This is restricted and this channel is one direction. Alice can keep paying Bob and Bob can't spend money back to Alice. The other restriction is that there's a set time period. Even though Bob knows he has those coins... in a week, there's a transaction which is locked and can't be broadcast but in a week it will be valid and Alice can use the refund transaction later. Before the end of the timeout, Bob needs to broadcast the most recent state or something. As soon as Bob gets the latest transaction, he can delete the earlier state. He never really needs to store the old ones because he would rather have more money.
Bob keeps getting half-signed transactions with more money going to him. The old transactions are useless and he deletes them. He needs to broadcast a new transaction before the refund transaction becomes valid. The refund transaction needs to be built before the commitment or funding transaction. You could use OP_CHECKLOCKTIMEVERIFY to get around these problems... but basically segwit is what really enabled this to work.
The goal of lightning is to make bi-directional payment channels that can stay open indefinitely. How can you do this? How do you make a refund transaction? If it's time-based then you have a limited time duration. How do you revoke old states from earlier in the channel? How do you get rid of that?
There's some new timing-based opcodes that got put into bitcoin that helped us. One that is really big is OP_CHECKSEQUENCEVERIFY which is sort of confusing and it doesn't sound like it has anything to do with timing. But it's a relative timelock opcode. Your input has to be at least this old in order to spend it. The timelock field on a transaction itself says that this transaction is valid "after Friday" or something. OP_CHECKSEQUENCEVERIFY says this output is valid after it's 3 days old; it doesn't specify an absolute time, just a relative time.

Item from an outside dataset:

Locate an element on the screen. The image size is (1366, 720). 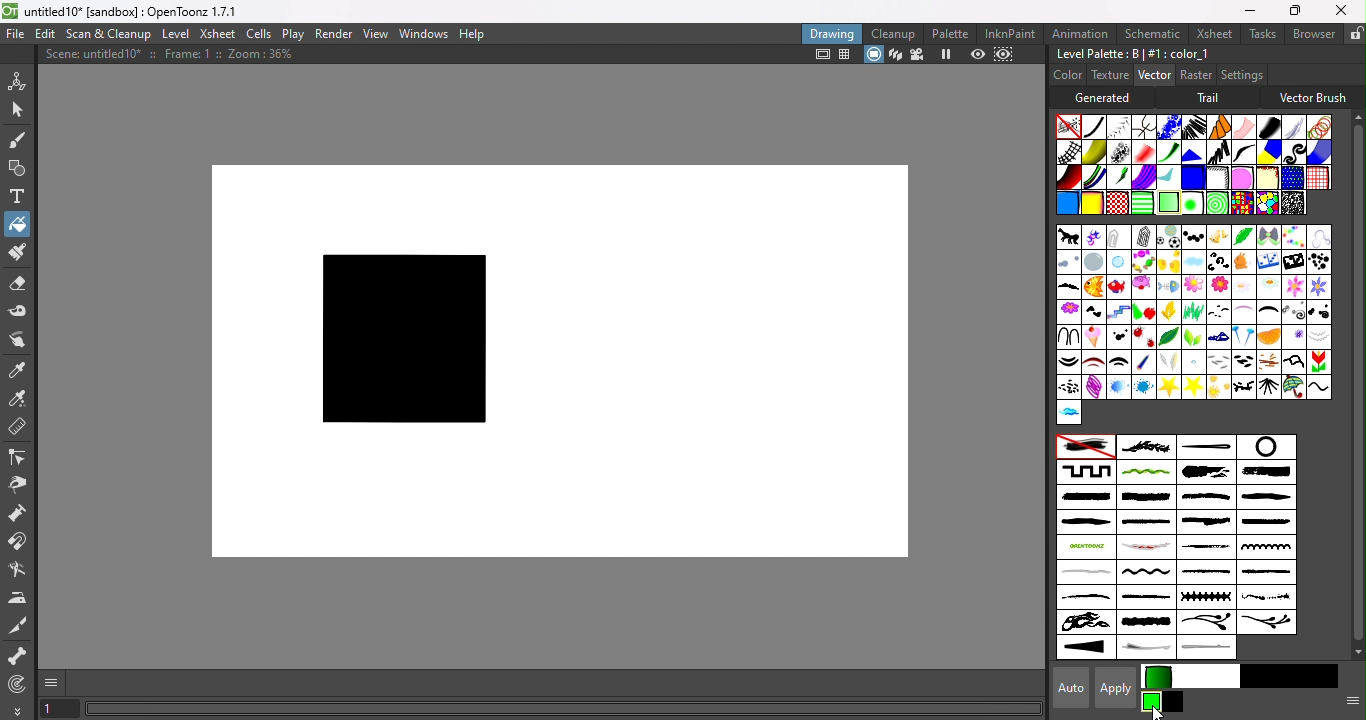
Chalk is located at coordinates (1119, 152).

This is really important and useful. You might not know when the transaction is going to be confirmed in a block. You could specify number of block or number of seconds; and you say once this output has been confirmed, you can spend it after it has 1000 confirmations. How many confirmations does this output need before it's allowed to be spent?
Also, since it's an opcode, you can mix it with ohter things. You could say if you have key A and sign you can spend immediately, and if you have key B then you can sign but you have to wait at least a day or something. This is a useful opcode that we needed to make lightning network a reality.
What you can do, and the way you can provably credibly delete a transaction is that... how can you do that? You can use timing. You use OP_CHECKSEQUENCEVERIFY and use 2-of-2 multisig which can happen immediately, or you can have this other key and then you have to wait 100 blocks. This is a little confusing because the keys you use here might not be used by Alice and Bob; they are just new public keys. So there's 2-of-2 multisig: if these two keys sign together then this coin can be spent immediately. However, if this other key signs, then it can also spend, but it needs at least 100 confirmations. This allows timing windows where in one condition there's an immediate spend but otherwise there's a delay.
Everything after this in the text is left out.